Acciones requeridas:
[1] En el texto sobre la muerte, ¿con qué se comparan el alma, la mente y el corazón cuando pasan de zonas tranquilas a zonas de tempestad?
[2] Continúa el texto sobre la muerte a partir de su última oración, con el mismo tono y estilo.
──────── Texto del documento
Con todo, la muerte comporta siempre dolor. Dolor por el sufrimiento físico, dolor por el sufrimiento moral y dolor por el sufrimiento espiritual. Debe comportar dolor, lo repito, si ha de ser el medio para la última expiación en el tiempo. Y en un fluctuar de nieblas que cubren y descubren alternativamente lo que en la vida se amó y lo que de modo temeroso nos presenta el más allá, el alma, la mente, el corazón, como nave presa de una gran tempestad, pasan –de zonas tranquilas que gozan ya de la paz del inminente puerto, a la sazón cercano, visible y tan sereno que comunica una quietud beatífica y una sensación de reposo semejante al de quien, a punto de dar por concluido un esfuerzo, pregusta el gozo del próximo descanso– pasan a zonas en las que la tempestad les sacude, les golpea y les hace sufrir, empavorecer y gemir. Es de nuevo el mundo, el afanoso mundo con todos sus tentáculos: familia, negocios; es la angustia de la agonía, es el susto del último paso... ¿Y después? ¿Y después...? Las tinieblas embisten, sofocan la luz, silban sus terrores... ¿Dónde está pues el Cielo? ¿Por qué morir? ¿Por qué tener que morir? Y el grito borbotea ya en la garganta: "¡No quiero morir!"
"Pero no se haga mi voluntad sino la tuya"
No, hermanos míos que morís, pues justo y santo es el morir al ser voluntad de Dios. No, no gritéis así. Ese grito no viene de vuestra alma sino del Adversario que sugestiona vuestra debilidad haciéndooslo proferir. Cambiad el grito rebelde a otro de amor y de confianza: "Padre, si es posible, pase de mí este cáliz". Como el arco iris tras la borrasca, he aquí que ese grito consigue la luz, la calma, veis de nuevo el Cielo, las razones santas y el premio del morir que no es otro sino el retorno al Padre; y entonces comprendéis que también el espíritu, o mejor, que el espíritu tiene derechos superiores a los de la carne porque él es eterno y de naturaleza sobrenatural y, por eso, goza de preeminencia sobre la carne, siendo entonces cuando pronuncia las palabras que os absuelven de todos vuestros pecados de rebelión: "Pero no se haga mi voluntad sino la tuya".
Aquí está la paz, aquí está la victoria. El ángel de Dios se estrecha a vosotros y os conforta porque vencisteis en la batalla preparatoria transformando la muerte en triunfo.
────────────────
──────── Material proporcionado
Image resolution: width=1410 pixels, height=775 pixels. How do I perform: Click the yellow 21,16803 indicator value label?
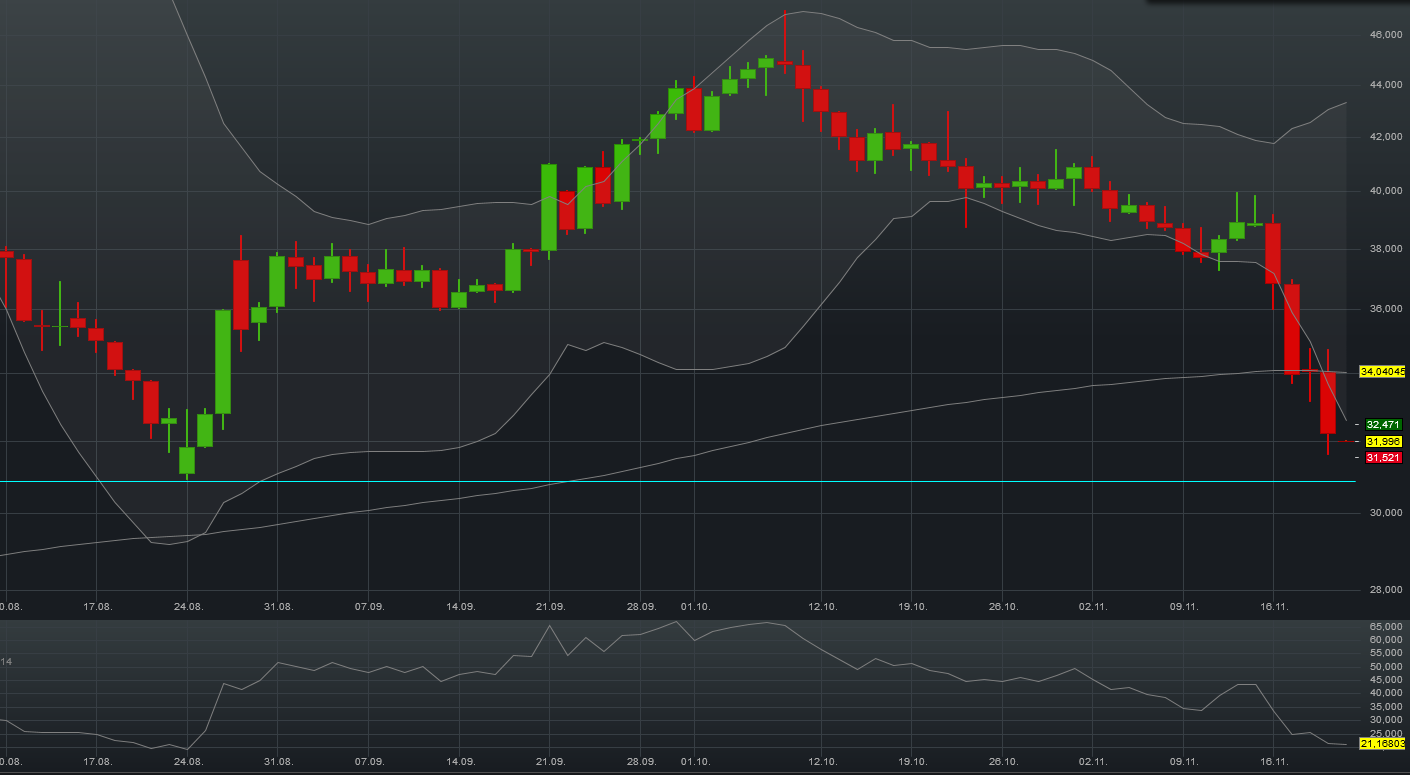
────────────────
Resultados:
[1] Con una nave presa de una gran tempestad.

[2]
II
Es el momento de despojarse de todo cuanto supone peso para volar con mayor seguridad a Dios. No podéis llevar con vosotros afectos ni riquezas que no sean espirituales y buenas. Y no hay hombre que, al morir, no tenga algo que perdonar a alguno o a muchos de sus semejantes en muchas cosas y por múltiples motivos. ¿Qué hombre hay que llegue a morir sin haber sufrido el amargor de una traición, de un desamor, de un engaño, de una usura o de otro daño cualquiera de parte de parientes, consortes o amigos? Pues bien, es la hora de perdonar para ser perdonados. Perdonar de un modo pleno, dejando a un lado, no sólo el rencor y el recuerdo sino hasta la persuasión de que el motivo de nuestro rencor era justo. Es la hora de la muerte en la que el tiempo, el mundo, los negocios y los afectos terminaron quedando reducidos a "nada". Sólo una verdad a la sazón existe: Dios. ¿A qué pues llevar más allá de los umbrales lo que es de la parte de acá de los mismos?
Perdonar. Y, dado que llegar a la perfección del amor y del perdón que consiste en no decir siquiera: "Con todo yo tenía razón", es muy difícil, o mejor dicho demasiado difícil para el hombre, debe traspasar al Padre el encargo de perdonar por nosotros, entregarle nuestro perdón a El que no es hombre, que es perfecto, que es bueno y que es Padre, para que El lo depure con su Fuego y se lo dé, una vez perfeccionado, a quien merezca el perdón.
Perdonar, a los vivos y a los muertos. Sí, también a los muertos que nos causaron dolor. La muerte limó muchas aristas al enojo de las ofensas o todas tal vez. Con todo, aún perdura el recuerdo. Hicieron sufrir, se recuerda que hicieron sufrir y este recuerdo pone siempre límites a nuestro perdón. Mas ahora ya no, pues la muerte viene a retirarle todos los límites al espíritu que penetra en el infinito. Hay que eliminar por tanto, hasta este recuerdo que pone limites al perdón. Perdonar, perdonar para que el alma no tenga sobre sí el peso y el tormento de los recuerdos y pueda estar en paz con todos los hermanos vivos o penantes previo al encuentro con el Pacífico.
"¡Padre, perdónales!" Humildad santa, dulce amor del perdón otorgado que van sobreentendidos en el perdón que se pide a Dios por los débitos con El y con el prójimo y que tiene todo aquel que pide perdón para los hermanos. Este es un acto de amor; y morir en un acto de amor es ganar la indulgencia del amor. Dichosos aquellos que saben perdonar en expiación de todas las durezas de corazón y de las culpas de la ira.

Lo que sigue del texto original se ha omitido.